If you were born before 1960, you probably have your own story to tell about where you were when you first heard the news. And your life and your perspective on life, I am guessing, changed at that moment. As an 8-year-old, it was incomprehensible to me that such a thing could happen. Life had seemed so innocent and carefree. Now this handsome man and charismatic leader with a wife and two small children had been shot dead. It just didn’t make any sense.

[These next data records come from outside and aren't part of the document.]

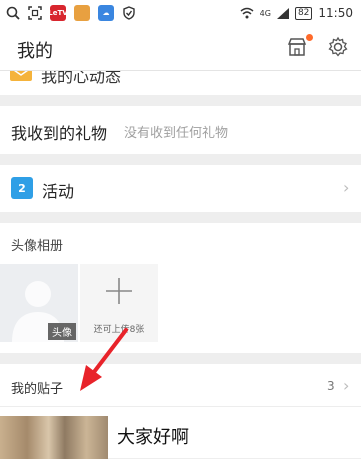  I want to click on my-posts-count: 3, so click(331, 386).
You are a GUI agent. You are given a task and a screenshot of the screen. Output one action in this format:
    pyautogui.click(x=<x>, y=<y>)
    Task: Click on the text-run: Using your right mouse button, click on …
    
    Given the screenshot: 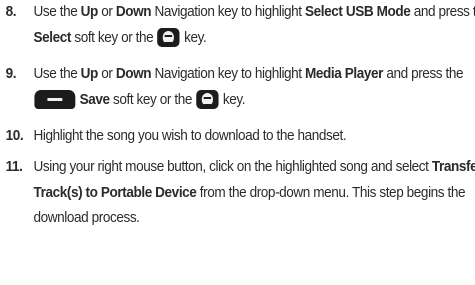 What is the action you would take?
    pyautogui.click(x=232, y=167)
    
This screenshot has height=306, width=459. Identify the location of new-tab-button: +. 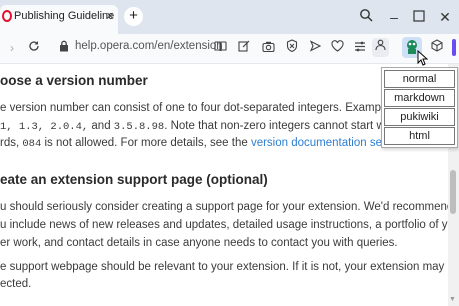
(134, 16).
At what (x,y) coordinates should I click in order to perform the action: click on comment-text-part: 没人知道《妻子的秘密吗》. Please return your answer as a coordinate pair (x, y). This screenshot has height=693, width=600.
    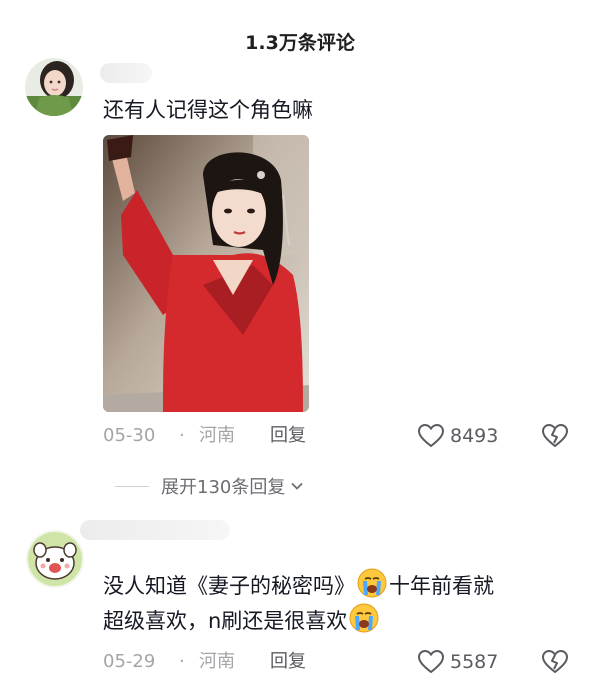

Historians suggest the upheavals of the 60’s and 70’s, including Vietnam, the race riots, the counter-cultural movement, and more assassinations, might have played out very differently had President Kennedy lived. (Although Stephen King in his book 11-22-63 suggests that George Wallace would have been elected in 1968.) We don’t know. But we do know that inexplicable and horrific events continue to happen to this very day. Maybe all that has changed is our capacity to be shocked.
I heard Kathleen Kennedy Townsend interviewed yesterday. She was President Kennedy’s oldest niece. She was 12 years old when he was killed. She told the story of the letter her grief-stricken father, Robert, wrote her on the day of the funeral.
You seem to understand that Jack died and was buried today. As the oldest of the grandchildren, you have a special responsibility. Be kind to others and work hard for our country.
She was not quite 17 when she pulled out that letter and read it again. Her own dad had just been gunned down. She said she still tries to live by those words. They are good words for us to live by, too, no matter how evil and awful things might seem to be. We each have been given a special responsibility. So, “be kind to others and work hard for our country.”